The workout itself was a blur. If I slightly bent my knees my whole body started trembling involuntarily, but psychologically I had gone beyond, almost hysterically anticipating the end. Following my final box jump I was wetter than after my extremely thorough morning shower, but much smellier.
A significantly shorter shower then followed and I was at last homeward bound and ready to enjoy some precious family time. Unfortunately, though, my girlfriend is the only family I have to speak of and she was out of the door and on her way to a pub quiz within 10 minutes.
So there I was, in my flat, with only a bowl of tuna, avocado, carrot, wakame, cucumber, spring onion, sesame seeds and rice for company. The final push.
Come the blessed 7.30pm finish line I felt immensely relieved, but also a bit delirious, and annoyingly I had only just managed to drift off when my 'family' barged her way back in from the quiz.

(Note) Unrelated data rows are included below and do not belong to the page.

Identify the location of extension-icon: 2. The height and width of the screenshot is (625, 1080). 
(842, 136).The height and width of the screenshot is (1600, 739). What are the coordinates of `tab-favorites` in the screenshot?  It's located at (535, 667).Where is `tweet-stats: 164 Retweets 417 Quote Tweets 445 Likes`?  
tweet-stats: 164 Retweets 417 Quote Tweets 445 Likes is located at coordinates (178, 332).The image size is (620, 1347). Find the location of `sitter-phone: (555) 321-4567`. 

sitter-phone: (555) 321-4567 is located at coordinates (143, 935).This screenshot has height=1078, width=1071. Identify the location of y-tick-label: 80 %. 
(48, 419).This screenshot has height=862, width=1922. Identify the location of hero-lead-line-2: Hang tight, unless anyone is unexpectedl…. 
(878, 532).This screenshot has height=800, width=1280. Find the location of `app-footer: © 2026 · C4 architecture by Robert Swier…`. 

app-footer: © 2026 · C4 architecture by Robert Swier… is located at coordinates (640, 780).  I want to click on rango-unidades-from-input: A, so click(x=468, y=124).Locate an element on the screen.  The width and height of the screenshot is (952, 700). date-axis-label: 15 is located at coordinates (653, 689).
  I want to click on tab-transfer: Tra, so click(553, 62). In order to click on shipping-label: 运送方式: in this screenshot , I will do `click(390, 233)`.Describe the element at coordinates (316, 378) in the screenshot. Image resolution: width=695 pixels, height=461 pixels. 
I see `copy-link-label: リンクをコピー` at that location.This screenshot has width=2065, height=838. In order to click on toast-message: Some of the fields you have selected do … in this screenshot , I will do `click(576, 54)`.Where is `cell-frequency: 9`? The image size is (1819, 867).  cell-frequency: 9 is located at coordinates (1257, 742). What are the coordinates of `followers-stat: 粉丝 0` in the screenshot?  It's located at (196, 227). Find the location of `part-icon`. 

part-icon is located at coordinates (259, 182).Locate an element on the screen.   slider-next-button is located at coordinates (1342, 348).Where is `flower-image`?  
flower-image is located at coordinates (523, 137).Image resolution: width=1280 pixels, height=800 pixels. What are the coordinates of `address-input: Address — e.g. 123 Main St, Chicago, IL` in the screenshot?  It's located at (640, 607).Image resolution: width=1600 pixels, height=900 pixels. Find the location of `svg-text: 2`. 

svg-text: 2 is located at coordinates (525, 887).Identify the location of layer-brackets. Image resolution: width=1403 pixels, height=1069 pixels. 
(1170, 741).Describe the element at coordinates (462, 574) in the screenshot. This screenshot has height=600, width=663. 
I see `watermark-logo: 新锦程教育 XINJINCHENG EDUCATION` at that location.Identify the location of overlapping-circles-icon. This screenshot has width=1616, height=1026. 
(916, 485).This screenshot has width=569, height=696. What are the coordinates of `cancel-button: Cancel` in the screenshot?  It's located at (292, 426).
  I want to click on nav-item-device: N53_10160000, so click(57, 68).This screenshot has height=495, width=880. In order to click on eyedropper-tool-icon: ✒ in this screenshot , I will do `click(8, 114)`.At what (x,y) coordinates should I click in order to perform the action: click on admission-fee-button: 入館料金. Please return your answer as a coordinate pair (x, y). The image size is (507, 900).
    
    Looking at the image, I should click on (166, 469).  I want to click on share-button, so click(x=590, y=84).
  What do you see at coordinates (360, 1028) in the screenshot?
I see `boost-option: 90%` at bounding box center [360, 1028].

It is now two days on, and I am still consumed by Mark Wahlberg day. Things that I never used to think twice about are now hugely challenging, such as crossing roads, holding glasses and retrieving forks from meal deals. And while I was pissing sitting down due to fatigue during the day itself, it is now so difficult to get from sitting to standing that I have taken to shitting standing up.
To conclude, I thought this may be quite a fun challenge, but it was actually deeply unpleasant. There are numerous reasons why Mark Wahlberg can do this and I can't. Firstly, the fact this is his routine, rather than a random one-off post-bender assault. Secondly, the day cost in excess of £1,000 ($1,300). And thirdly, he is Mark Wahlberg, while I am not. Hats off to him, though, he is one incredible specimen of a 47-year-old.
... Still, if there are any 26-year-olds out there, though, who want to know how to look 47, get in touch and I'll send you my daily schedule.